As a grad student so far though I've found the incentives to be very locally driven and the kind of research you can do is almost wholly determined by yourself and your advisor. This can be good or bad but if you find an advisor who is in a stable spot (tenured or nearly-tenured) and not a jerk they'll generally give you leeway to pursue what you believe to be high-impact work even if it doesn't align with the general consensus on what to do next, especially if you have proven credentials and a clear image of a research plan in mind. Additionally progress is largely driven by the individual so there's a larger personal motivation to really delve into a problem and be consumed by it. For me personally, I have access to significantly fewer resources than before but have gained the freedom and time to not be attached to the paper-mill or some measurable metric and am spending months of my time trying to get at a deeper problem than I ever would have been able to in industry. While this may be different than the usual narrative about academia, I think it's more true than people say since there are such huge variations in how academia works as a result of school, advisor, and the individual researchers themselves. The disgruntled tend to be those who complain the most while those happy with the field are busy doing other things. I'd compare my experience in academia thus far to the startup of the research world whereas the industry jobs (at least in tech) consume far more resources and are pressed to provide steady, measurable impact. Maybe it's upsetting that we do waste some resources on stupid research which does exist, but the odds of getting a researcher like Einstein dedicating 10 years to discovering relativity in an industry job are vanishingly small. I'll probably be unsuccessful but there are 100's of people in my field doing related but different approaches and this kind of swarm approach is more likely to give a fundamental discovery on a population level than the large alignment of goals found in private research who would do a great job building on any basic science discovered in academia. I don't think it's wasted resources if 99 researchers fail in different ways and 1 succeeds since traversing the tree is inherently valuable even if most of the leaf nodes are failure. That's far more likely to happen in academia imo than industry.

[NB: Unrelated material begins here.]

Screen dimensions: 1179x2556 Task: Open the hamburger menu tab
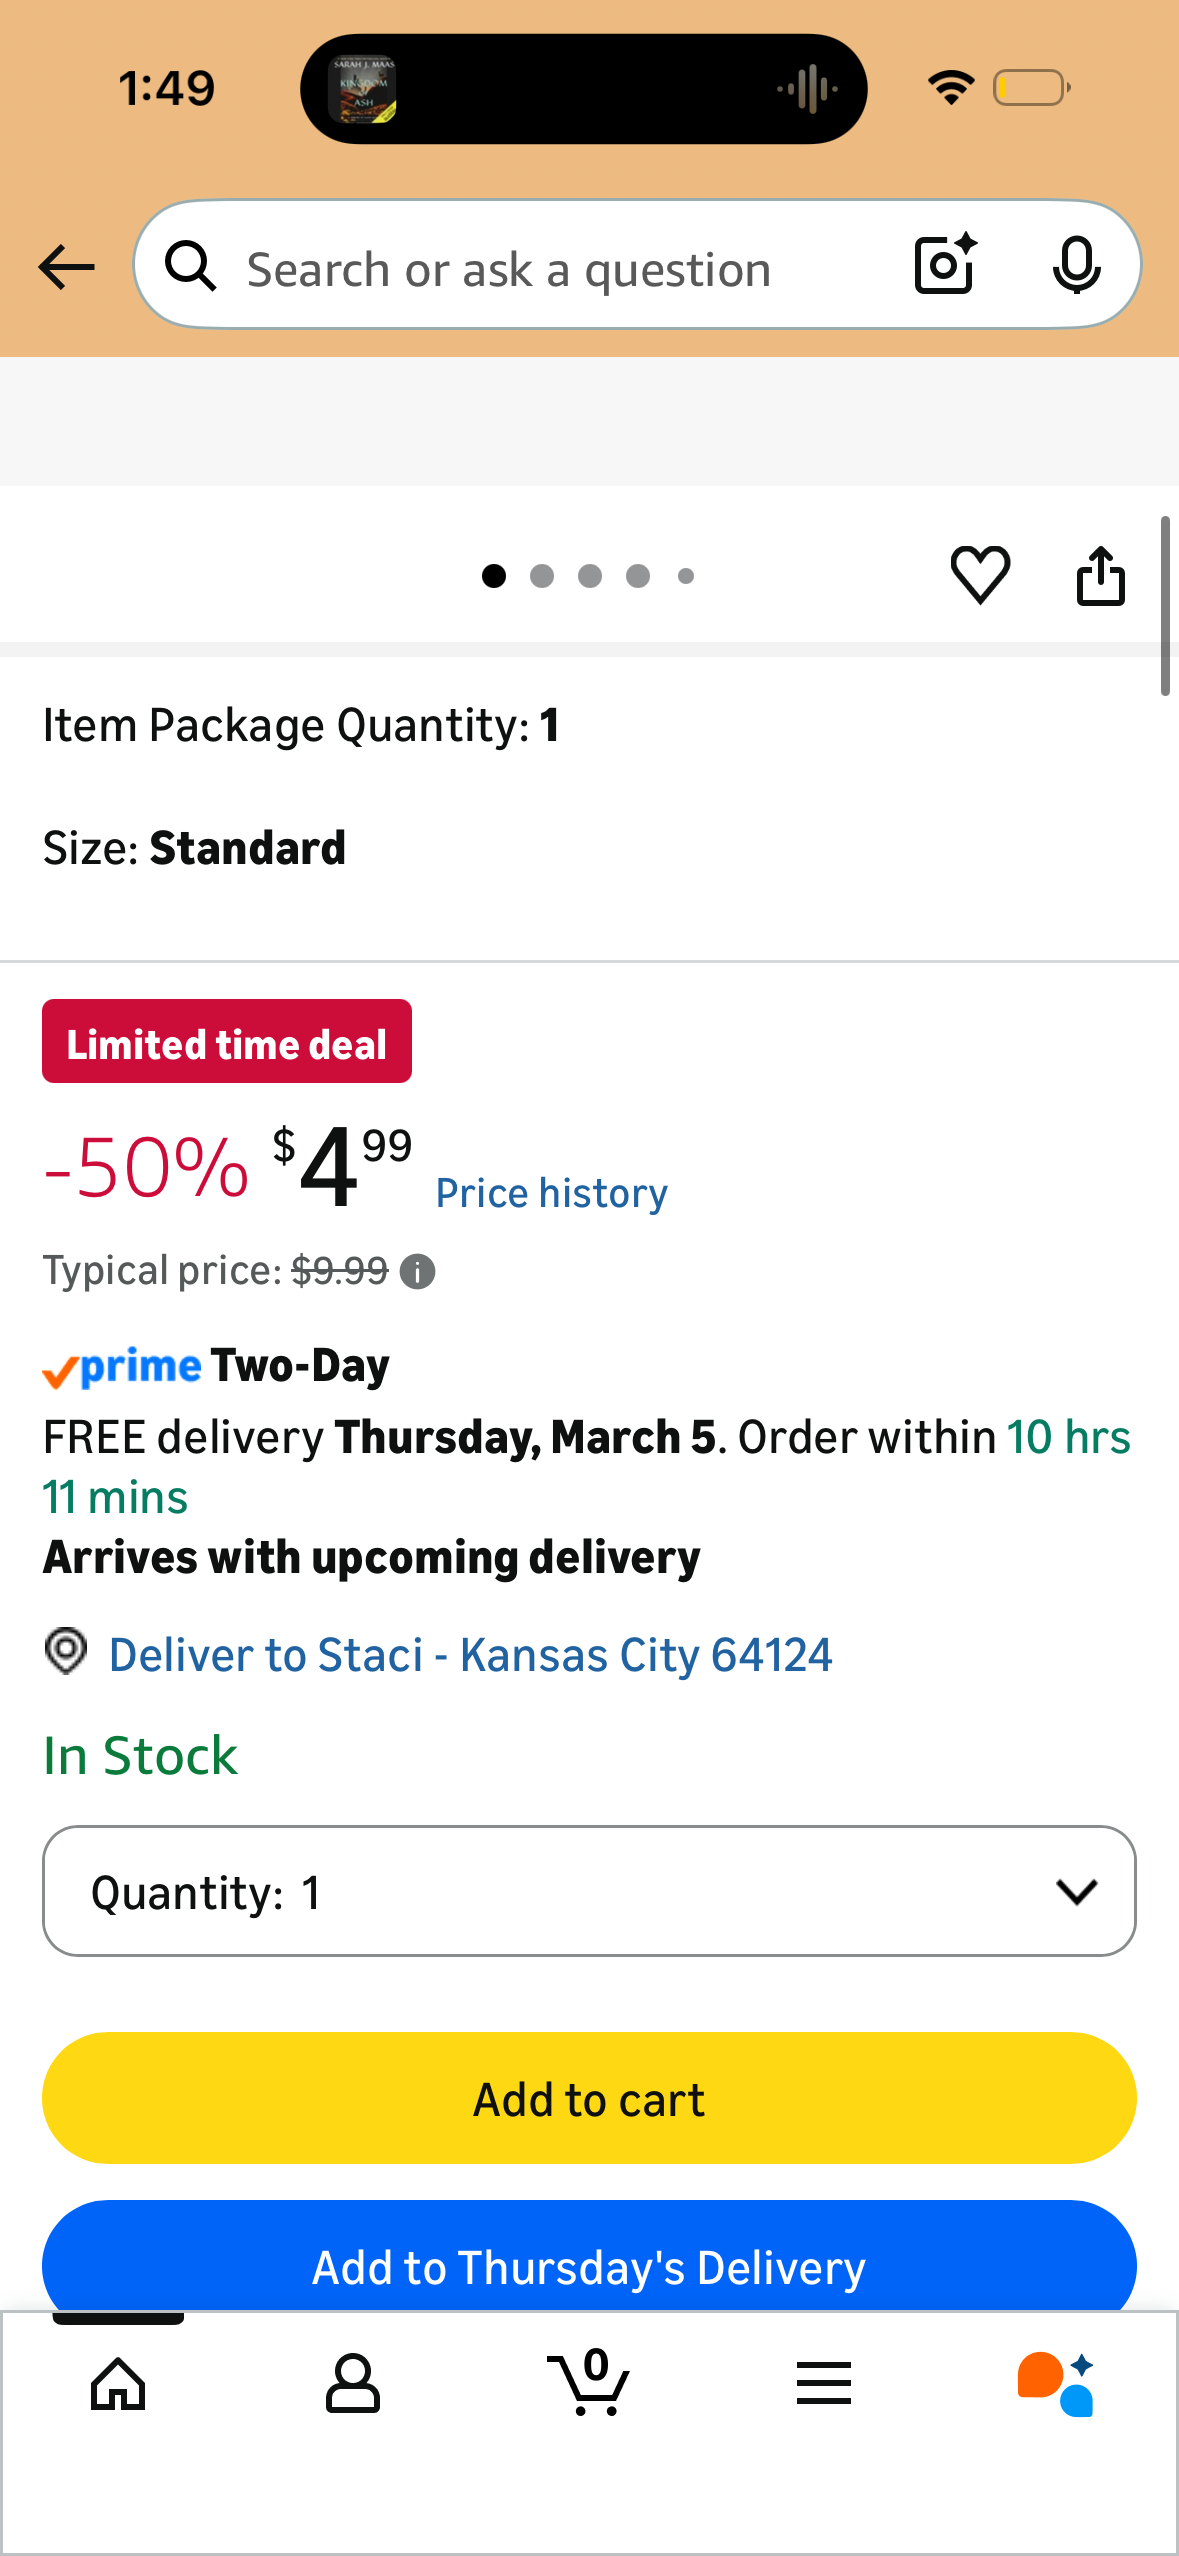(824, 2384)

It's not that private sector funding is inherently worse, but in reality it is different and as such will lead to different results due to how people and our economic system at large work. While I'm sure there are exceptions where individuals at private research labs are highly-motivated and feel the push to go the extra mile and try to find some deeper truth than is necessary for their personal well-being, in my experience many doing research at these companies are apathetic as a direct result of the environment in which it's being conducted. It's hard to feel motivated to make a large step in basic science when you think it'll just be consumed by the large institution you exist within who's stock price you have no real effect on rather than being open-sourced for peoples' benefit. We should have diversity in how we fund science.

Thank you for the detailed insight. You've touched on an aspect that outsiders (like me) cannot truly grasp but can only guess about: motivation. And it's definitely true, motivation in the private sector is somewhat harder (you've explained it best), or at least motivation compared to the majority of the private companies; but, like you've mentioned, it doesn't seem like it's a problem with the system itself but with the kind of environments that grow in companies. Corporate culture is, more often than not, very toxic, especially when big money is involved (and/or big ideas; the subject of research could be even more important than money in science).

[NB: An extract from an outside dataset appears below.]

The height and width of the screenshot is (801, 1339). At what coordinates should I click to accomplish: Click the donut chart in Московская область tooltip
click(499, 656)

Or maybe it is a problem with the structure that fosters an environment. What comes to my mind is the exceptional case of OpenAI, which started as a nonprofit. Sure, it "ended badly" because of the known drama, but my guess is that besides the money that was poured into it, it thrived because researchers had kind of an "emotional safety net," meaning that they wouldn't be pressured for results as much. Probably the reason some startups perform much better too.

I think career continuity matters, and you don't necessarily get that in the private sector for sure. This discontinuity then leads to practical work discontinuity, which means less work done (which is amplified by the non-decentralized nature of working in private compared to shared science in public, as you've explained).

My bottom line is that the private field could do better, and frankly it's kind of their loss. What I'm curious about is whether a "semi-private" approach is better: a non-profit or some kind of foundation. I guess in practice they're still private, but whether the money part can be "solved" through crowdfunding/some modern methods and whether they're viable long-term remains to be seen. One thing is for sure: a culture appreciative of science will definitely open more doors into novel methods of funding and organizing (maybe in the future these methods could rival the "traditional ways" of public science).